The company is now starting to sell the SmartyPig concept to banks, with the idea of letting them brand it themselves. That product was rolled out this spring. More than 115 financial institutions have approached Social Money about its GoalSaver program, Gaskell said, and the bank has already signed on ICICI, the second-largest bank in India by assets.
Social Money expects to announce new bank customers throughout the year, Gaskell said.
"We've basically taken the heart and soul of what we've learned at SmartyPig and pointed it at the scale," said Gaskell.
Gaskell won't say what Social Money makes each year, but he said the company has been operating on its own revenue for three years. In April, Social Money announced it would hire 35 new employees, bringing its total workforce to 50.
SmartyPig was part of a shift toward savings and personal financial management during the recession, Cohen said. People were ready to save money, when they may not have been three years earlier.
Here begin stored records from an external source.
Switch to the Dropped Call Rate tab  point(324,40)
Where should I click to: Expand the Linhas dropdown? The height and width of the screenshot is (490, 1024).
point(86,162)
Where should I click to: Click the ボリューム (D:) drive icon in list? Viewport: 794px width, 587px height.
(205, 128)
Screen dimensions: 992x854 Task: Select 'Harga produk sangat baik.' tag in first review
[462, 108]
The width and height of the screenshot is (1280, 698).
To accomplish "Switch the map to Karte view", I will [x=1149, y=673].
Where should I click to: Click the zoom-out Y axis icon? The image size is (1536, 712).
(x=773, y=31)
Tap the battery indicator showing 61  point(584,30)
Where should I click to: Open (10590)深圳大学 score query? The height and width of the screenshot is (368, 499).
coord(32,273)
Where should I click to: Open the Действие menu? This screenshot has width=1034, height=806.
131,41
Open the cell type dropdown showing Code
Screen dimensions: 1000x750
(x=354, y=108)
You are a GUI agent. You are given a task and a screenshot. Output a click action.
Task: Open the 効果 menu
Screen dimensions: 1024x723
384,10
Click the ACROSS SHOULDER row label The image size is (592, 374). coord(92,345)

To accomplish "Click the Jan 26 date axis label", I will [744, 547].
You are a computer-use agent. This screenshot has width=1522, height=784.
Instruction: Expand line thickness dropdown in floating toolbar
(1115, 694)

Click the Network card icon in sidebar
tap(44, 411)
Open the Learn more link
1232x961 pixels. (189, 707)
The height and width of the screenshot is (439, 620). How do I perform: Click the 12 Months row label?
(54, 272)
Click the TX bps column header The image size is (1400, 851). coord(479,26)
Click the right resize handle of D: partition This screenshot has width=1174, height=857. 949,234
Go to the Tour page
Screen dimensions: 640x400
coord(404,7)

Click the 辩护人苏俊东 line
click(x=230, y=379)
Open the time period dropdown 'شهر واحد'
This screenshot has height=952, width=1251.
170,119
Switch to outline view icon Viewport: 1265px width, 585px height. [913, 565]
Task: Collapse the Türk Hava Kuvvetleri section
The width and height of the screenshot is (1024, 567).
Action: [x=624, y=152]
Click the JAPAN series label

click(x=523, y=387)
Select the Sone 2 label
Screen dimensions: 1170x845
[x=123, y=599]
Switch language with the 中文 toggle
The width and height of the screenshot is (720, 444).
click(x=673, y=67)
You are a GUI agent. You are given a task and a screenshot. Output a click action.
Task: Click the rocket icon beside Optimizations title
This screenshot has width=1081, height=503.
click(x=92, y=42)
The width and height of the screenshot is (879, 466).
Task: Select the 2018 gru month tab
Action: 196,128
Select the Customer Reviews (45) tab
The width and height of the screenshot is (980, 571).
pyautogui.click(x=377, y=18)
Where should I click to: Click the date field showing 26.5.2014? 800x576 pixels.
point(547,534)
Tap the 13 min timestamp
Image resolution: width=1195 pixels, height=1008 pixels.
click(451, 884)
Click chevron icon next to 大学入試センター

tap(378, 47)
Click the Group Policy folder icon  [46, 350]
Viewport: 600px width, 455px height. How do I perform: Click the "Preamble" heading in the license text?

Like Kiva, the online microfinance organization launched a couple of years earlier, SmartyPig also tracks your progress for all to see.
"You can see how far along you are," said Nathan Robertson, 26, who's saving for a three-month trip to South America later this year. "It's a little bit more fun than just a regular bank account."
Robertson said it's easier to save with SmartyPig because he doesn't see the money. It's automatically deducted, and unlike with a separate savings account at a bank, he doesn't see it all the time and isn't tempted to pull a couple of hundred dollars out. He also shares his progress with friends occasionally, though he doesn't expect anyone to contribute.
"I'll throw it on my Twitter page every now and then," he said. "The idea is to share that with your family and friends, and keep up the social pressure to reach your goals."
Banks might want their own version of it, Cohen said, because it gets them into social media, a world that's been difficult for financial institutions.
Instead of just tweeting about their earnings or their latest charitable giving using Social Money, banks can get connected to consumers via Twitter and Facebook.
"They're collecting a lot of information that I give voluntarily," Cohen said. "I give a lot of information to Social Money about what I'm doing."
Banks can track their customers better and offer financial products to them when it makes sense for the customer. They can also make deals with merchants based on what consumers are saving for, and tailor advertising to them.
"This attracts non-banks who want to partner with Social Money, who say 'We want to know what people are saving for,' " Cohen said.